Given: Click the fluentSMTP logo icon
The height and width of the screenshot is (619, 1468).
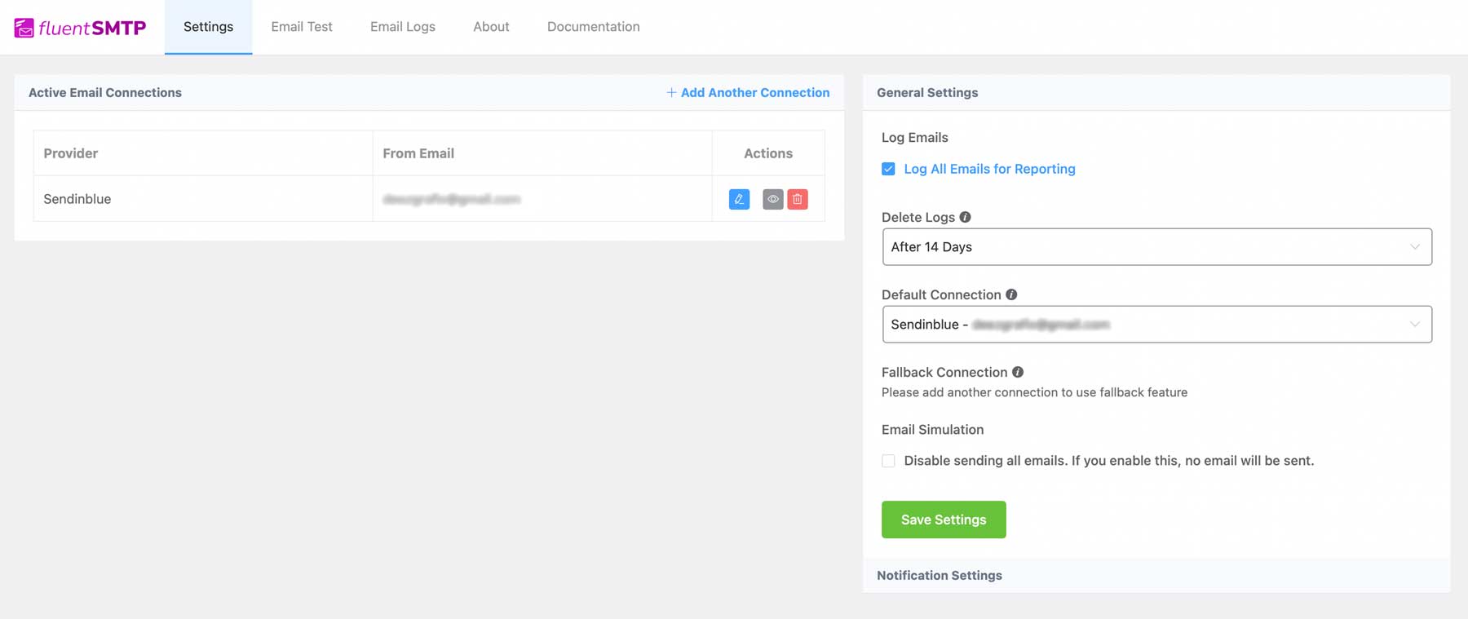Looking at the screenshot, I should (x=24, y=28).
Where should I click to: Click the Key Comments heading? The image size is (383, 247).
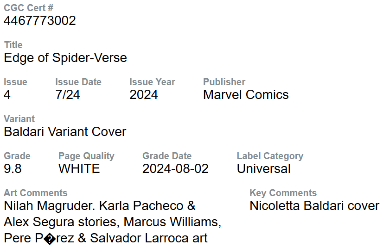(283, 193)
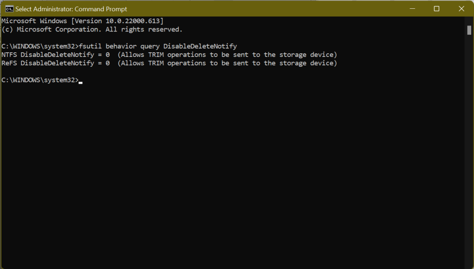Screen dimensions: 474x269
Task: Close the Administrator Command Prompt window
Action: 461,9
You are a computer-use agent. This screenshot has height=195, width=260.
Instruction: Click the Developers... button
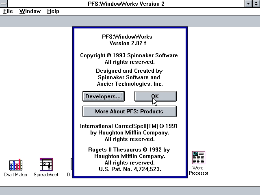click(103, 96)
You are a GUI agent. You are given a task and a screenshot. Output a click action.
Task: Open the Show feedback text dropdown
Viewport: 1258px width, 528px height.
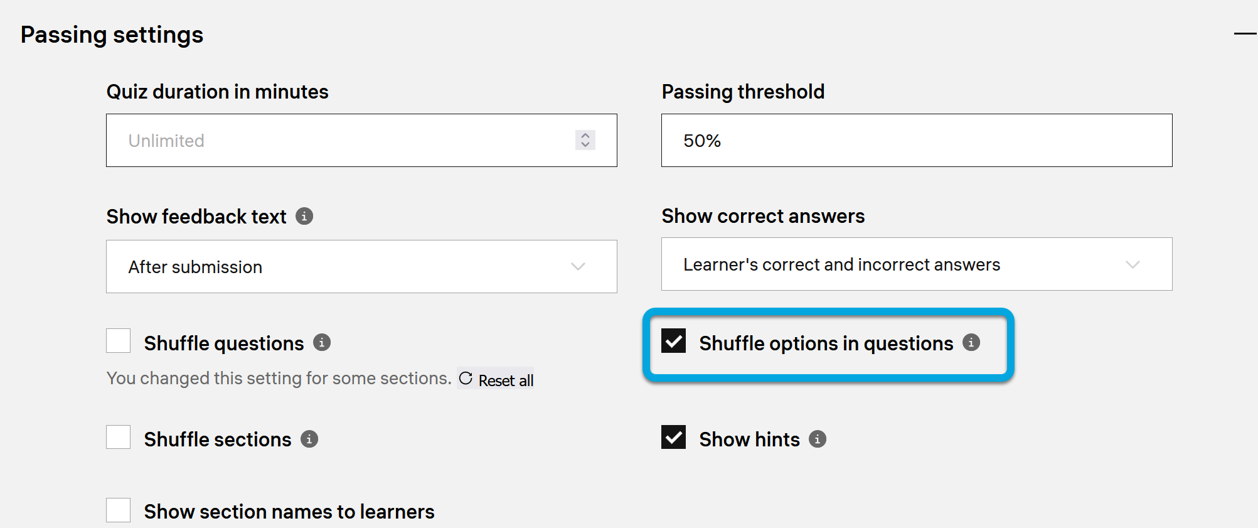pyautogui.click(x=361, y=267)
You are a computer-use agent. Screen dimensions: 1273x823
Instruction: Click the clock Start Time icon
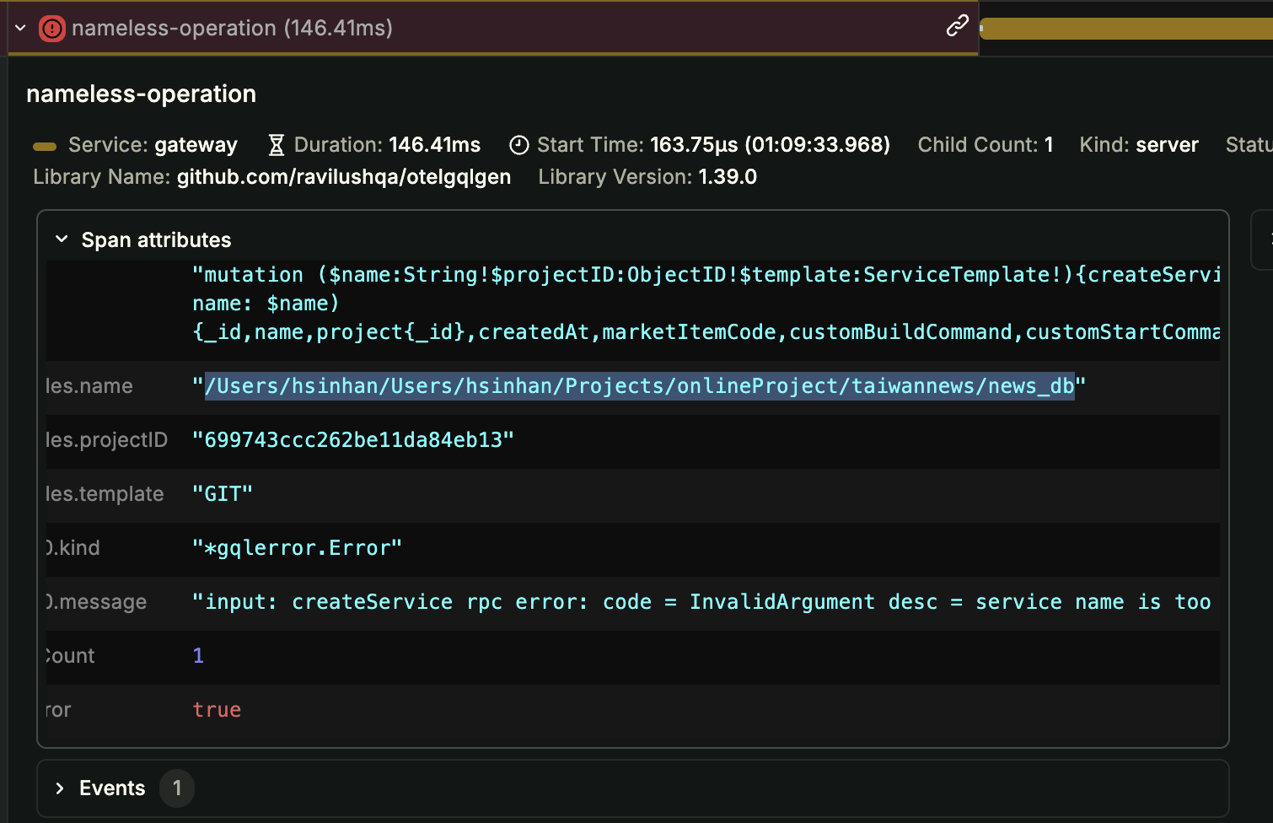[x=519, y=145]
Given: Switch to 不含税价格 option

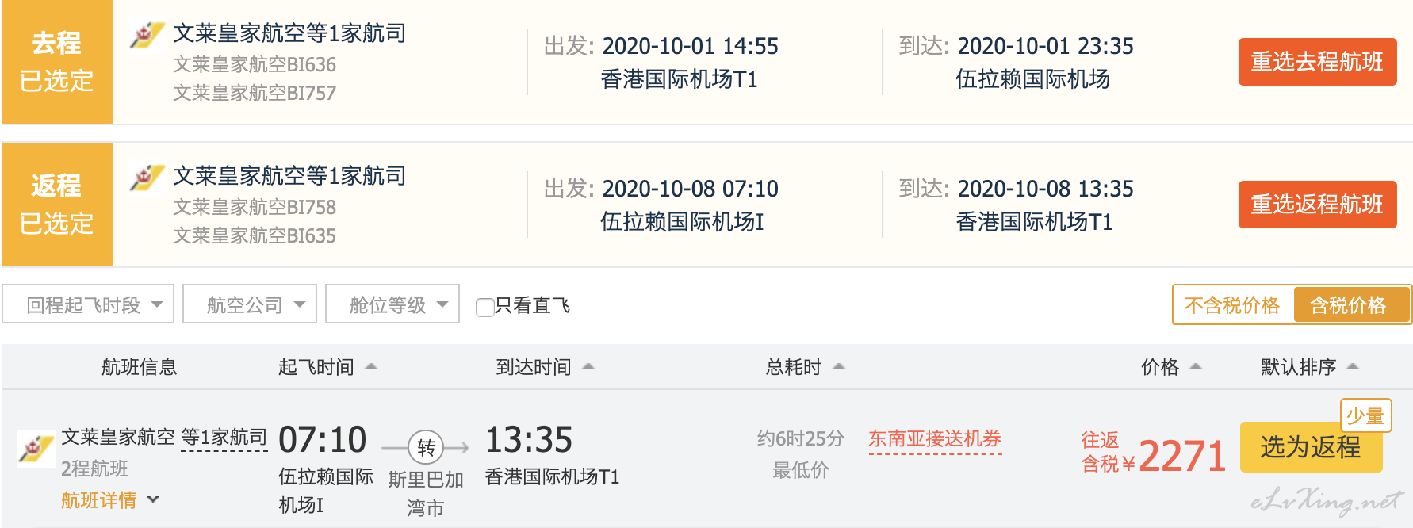Looking at the screenshot, I should click(1232, 305).
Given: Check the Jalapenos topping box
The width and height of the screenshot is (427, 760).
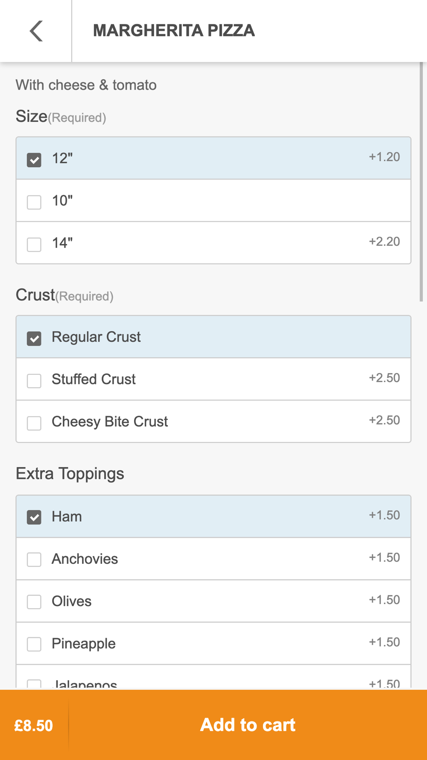Looking at the screenshot, I should pos(34,683).
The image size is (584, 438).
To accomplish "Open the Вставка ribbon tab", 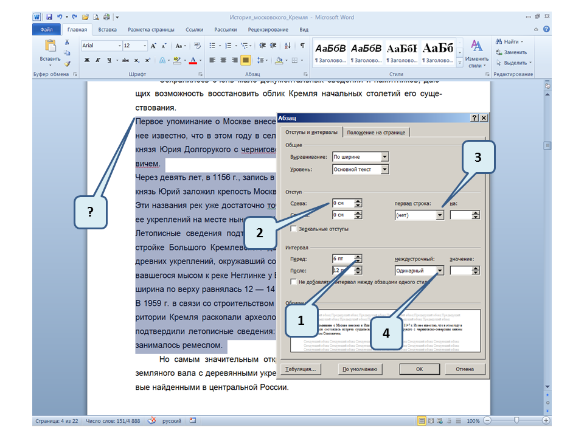I will point(108,29).
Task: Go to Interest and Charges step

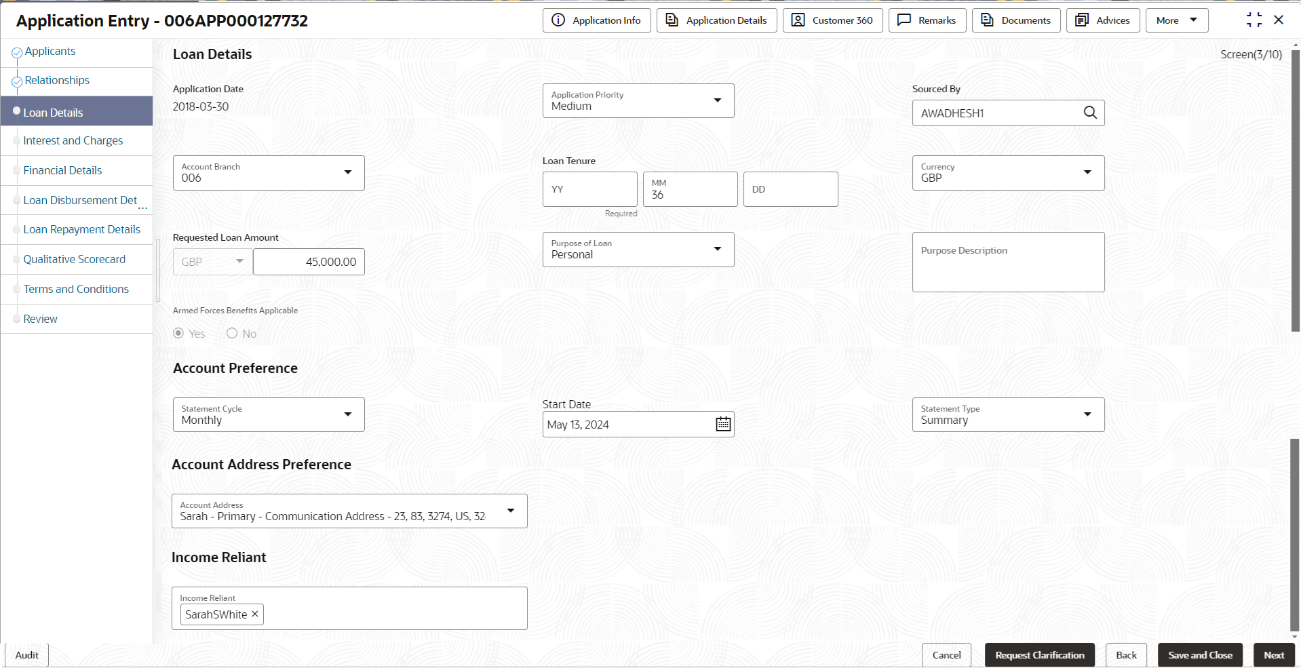Action: point(73,141)
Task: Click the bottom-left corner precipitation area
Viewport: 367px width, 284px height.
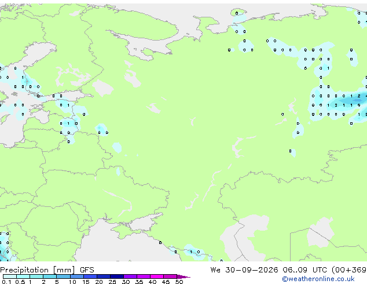Action: [x=5, y=246]
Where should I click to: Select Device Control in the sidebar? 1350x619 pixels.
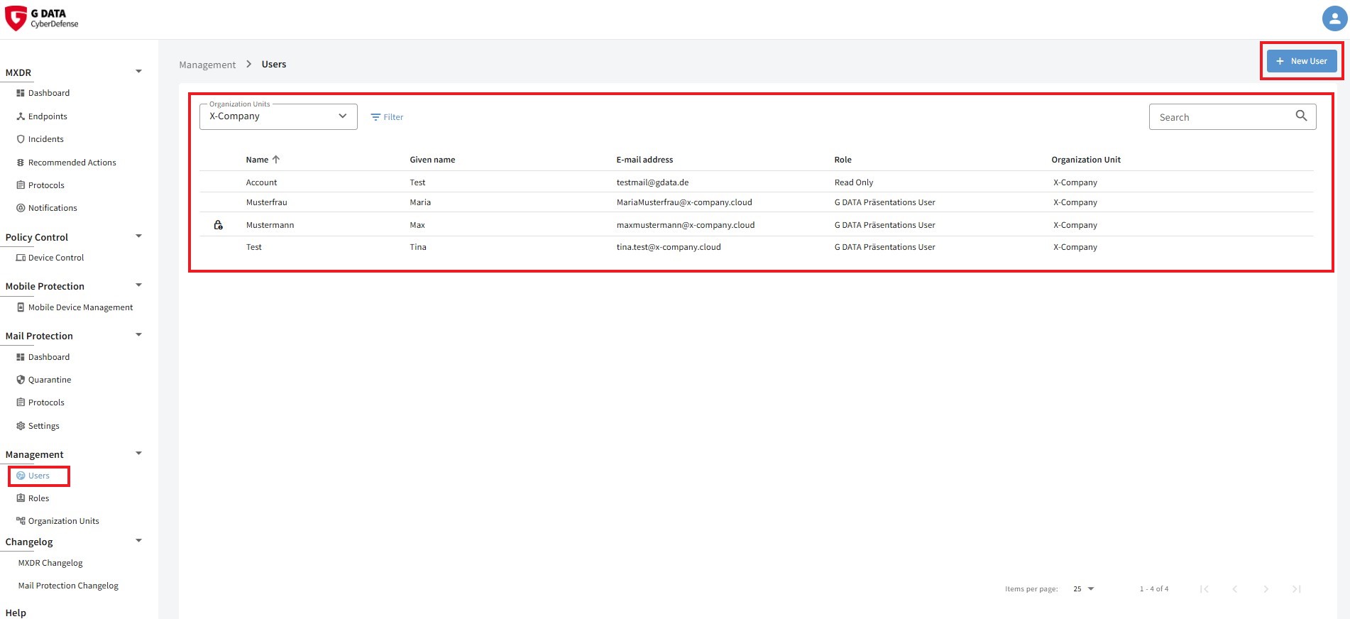click(x=55, y=258)
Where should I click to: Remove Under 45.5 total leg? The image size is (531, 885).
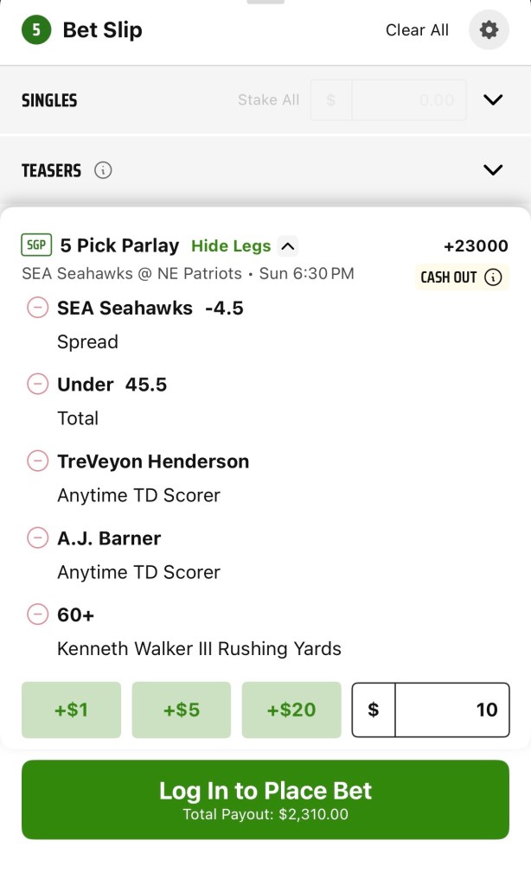click(x=37, y=385)
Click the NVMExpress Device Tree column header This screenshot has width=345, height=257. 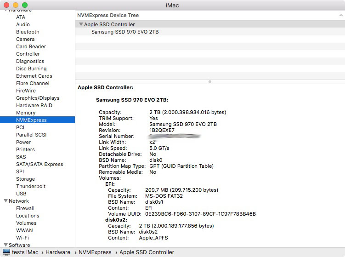108,16
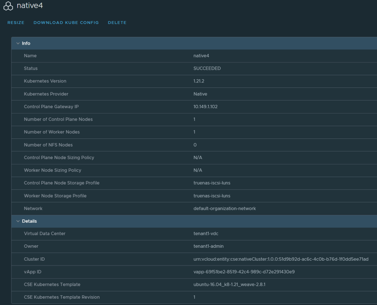Click the Native Kubernetes Provider value
This screenshot has width=377, height=305.
pos(200,94)
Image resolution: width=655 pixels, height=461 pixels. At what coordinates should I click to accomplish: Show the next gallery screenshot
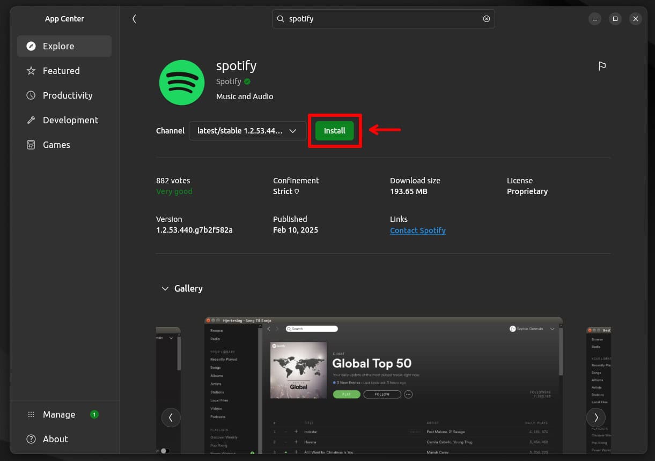596,417
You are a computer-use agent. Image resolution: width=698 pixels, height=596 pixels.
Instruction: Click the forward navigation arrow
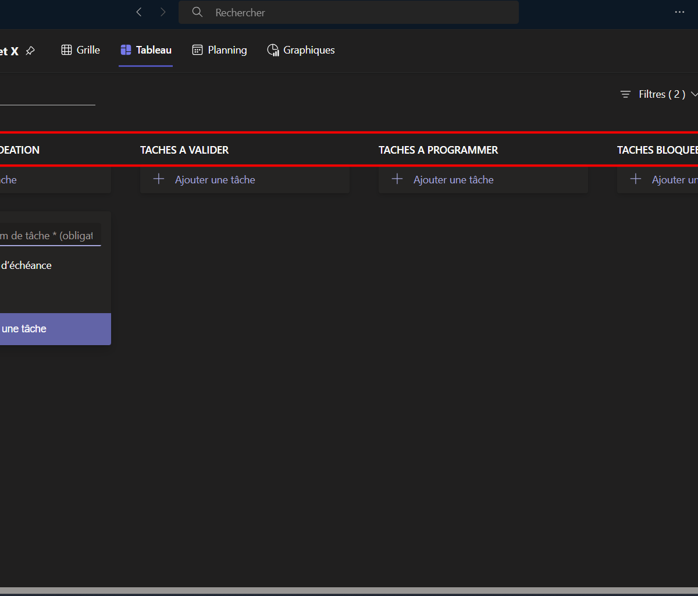click(163, 12)
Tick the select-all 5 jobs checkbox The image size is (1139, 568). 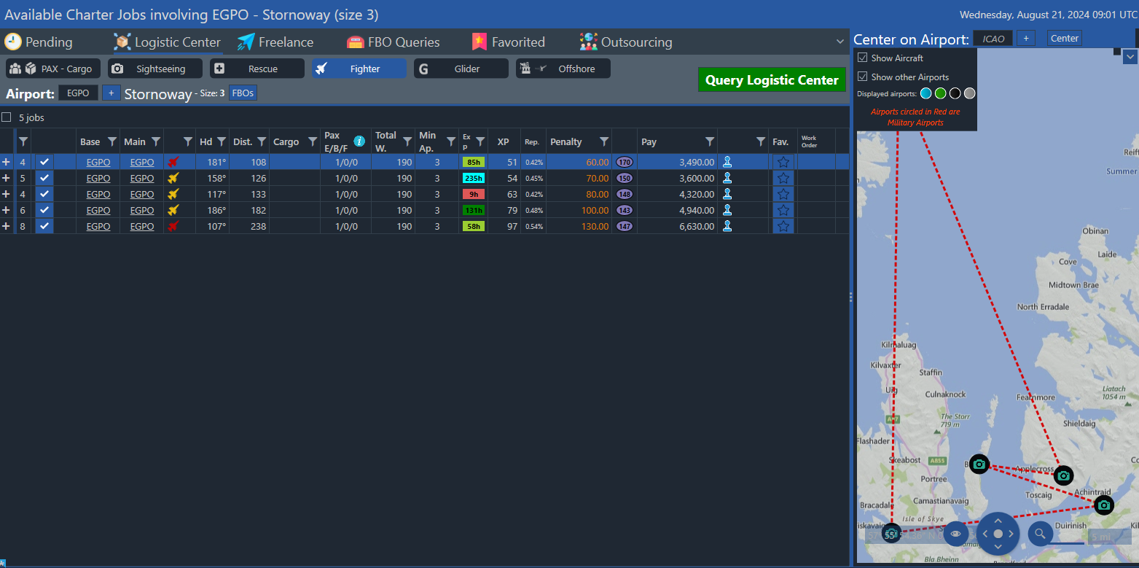pos(7,117)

────────────────────

● **Task goal**
Above are the records; please give again, exactly and in full, only the lines that run from the line with "The height and" through the line with "The image size is (584, 438).", with no pictures.

● **Answer to this task**
The height and width of the screenshot is (619, 1468).
Looking at the screenshot, I should (x=24, y=28).
Where should I click to: Click the Key Comments heading? The image size is (383, 247).
(283, 193)
Screen dimensions: 474x269
Task: Close the Administrator Command Prompt window
Action: 461,9
You are a computer-use agent. This screenshot has height=195, width=260.
Instruction: Click the Developers... button
click(103, 96)
You are a GUI agent. You are given a task and a screenshot. Output a click action.
Task: Open the Show feedback text dropdown
Viewport: 1258px width, 528px height.
pyautogui.click(x=361, y=267)
You are a computer-use agent. Screen dimensions: 1273x823
Instruction: Click the clock Start Time icon
[x=519, y=145]
Given: Switch to 不含税价格 option

Looking at the screenshot, I should click(1232, 305).
Given: Check the Jalapenos topping box
The width and height of the screenshot is (427, 760).
Looking at the screenshot, I should pos(34,683).
The image size is (584, 438).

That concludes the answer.